J’éprouve toujours un léger sentiment d’étrangeté lorsque j’entends des débatteurs ranger le système fiscal, ainsi que tout le système judiciaire, policier et pénitencier utilisé ensuite en cas de non-paiement des impôts, ranger tout cela, dis-je, dans la catégorie « détails périphériques facilement contrés, trop légers pour être considérés » et simultanément ranger la tautologie de la monnaie acceptée comme monnaie parce qu’elle est acceptée comme monnaie dans la catégorie « facteur implacable, force déterminant toutes les autres qui sont négligeables devant elle ». Le premier serait futile : la preuve, dans quelques rares cas, la communauté choisit une autre monnaie que celle de son État ; la seconde serait primordiale : l’État est quand même très chanceux que l’unanimité de la communauté se fasse comme par hasard sur celle qu’il a choisie dans l’immense majorité des cas. Mieux encore, lorsque l’État souverain change de devise, l’unanimité se porte docilement sur cette nouvelle devise, comme lors du passage au nouveau franc, à l’euro, aux devises post-soviétiques, etc.
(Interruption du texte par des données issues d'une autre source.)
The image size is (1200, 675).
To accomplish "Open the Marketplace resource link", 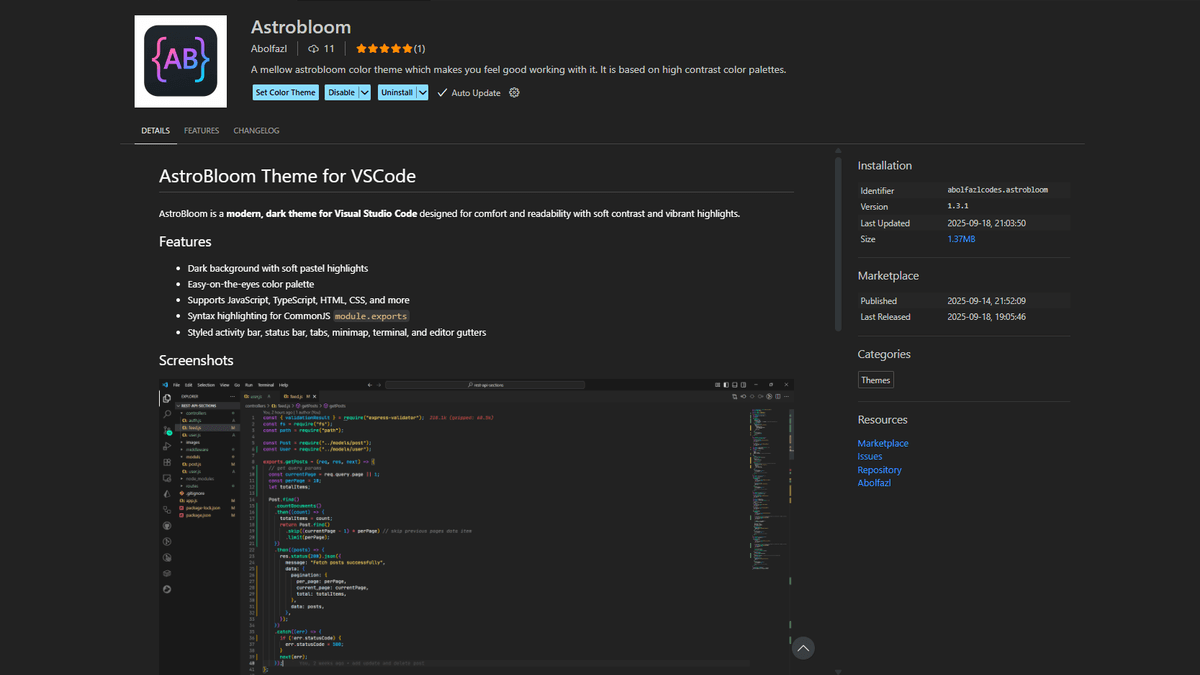I will 883,443.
Ce modèle nous dit que la monnaie ne procède ni du contrat, ni de l’État […] en aucun cas, il ne faudrait, à la manière de Georg Friedrich Knapp, aller plus loin et faire de la monnaie un simple instrument aux mains de l’appareil étatique. L’insuffisance de l’État est apparente lorsqu’il cherche à restaurer artificiellement la confiance monétaire sans y parvenir : même la promesse de la guillotine n’arrêta en rien le rejet massif de l’assignat

Les néochartalistes se sentent confortés dans leurs analyses par la précédente citation, eux qui ont toujours clamé que c’était la fiscalité qui est la clé étatique de la monnaie, et non le cours légal ni le cours forcé. Remarquons au passage que les néochartalistes font alors une analyse beaucoup plus économique, voire utilitariste même, de la monnaie que ne veulent ici l’admettre leurs critiques qui les ramènent à de purs juristes croyant que la loi ferait tout toute seule. Certes non, mais elle permet l’impôt qui a la double propriété essentielle de conférer une valeur à la monnaie libérant de ces impôts, et de réguler la masse de cette monnaie au sein de l’économie en la retirant de la circulation. Arrivé ici, le problème redevient économique. Mais seulement à partir d’ici.
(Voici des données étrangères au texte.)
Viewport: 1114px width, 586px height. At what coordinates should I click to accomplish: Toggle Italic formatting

Les assignats furent émis excessivement, et c’est l'(hyper-)inflation qui les tuèrent. Que la quantité d’émission soit la clé du destin d’une devise (avec, bien sûr, les aléas du souverain émetteur lui-même) et non qu’elle soit devise publique plutôt que crédit privé, c’est ce que Desmedt et Piégay disent par ailleurs :

la prohibition des espèces illicites, de même que celle des espèces étrangères, était illusoire tant que la monnaie locale demeurait insuffisante en quantité. […] En Avril 1764 l’Acte sur la monnaie ou Currency Act étendit à l’ensemble des colonies continentales l’interdiction d’émettre des billets de banque, à compter du 1er septembre. (…) L’on affirmait ainsi à la face des colonies le rôle prépondérant de la monnaie anglaise, au risque d’asphyxier une économie qui souffrait d’une disette de son encaisse métallique

Ce qui compte, c’est l’émission raisonnable de la devise souveraine ; une fois cela assuré, elle devient vite hégémonique par la préférence que lui confère sa capacité à payer les obligatoires impôts.

Rapidement, sur le lien une nation-une monnaie. Il est possible d’être plus précis : une souveraineté-une monnaie. L’approximation une nation égale une souveraineté n’est pas absolument extravagante mais effectivement imparfaite.

Le lien entre État et monnaie se voit donc légitimement questionné. De nombreuses expériences monétaires récentes aiguisent la sagacité des analystes. C’est notamment le cas de […] la création de l’euro dont l’indépendance de l’institution de régulation vis-à-vis du pouvoir politique est statutairement forte.

Le contre-exemple donné de l’euro est particulièrement défavorable à la thèse d’une monnaie post-souveraineté, et qu’on sent là que l’article de Desmedt et Piégay date de 2007. Aujourd’hui, peu nombreux sont ceux qui vantent encore l’euro comme prouvant l’inutilité des États souverains, trésors publics en premier, dans la gestion d’une monnaie…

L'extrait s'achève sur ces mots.